**PROBLEM DESCRIPTION:** Would you transcribe the data word for word?

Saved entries
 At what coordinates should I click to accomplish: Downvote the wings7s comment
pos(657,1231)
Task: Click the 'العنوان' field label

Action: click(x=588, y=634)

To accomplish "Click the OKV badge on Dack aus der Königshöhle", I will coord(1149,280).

**SOLUTION:**
 At what coordinates should I click to accomplish: Downvote the wings7s comment
pos(657,1231)
Task: Click the 'العنوان' field label

Action: click(x=588, y=634)

To accomplish "Click the OKV badge on Dack aus der Königshöhle", I will coord(1149,280).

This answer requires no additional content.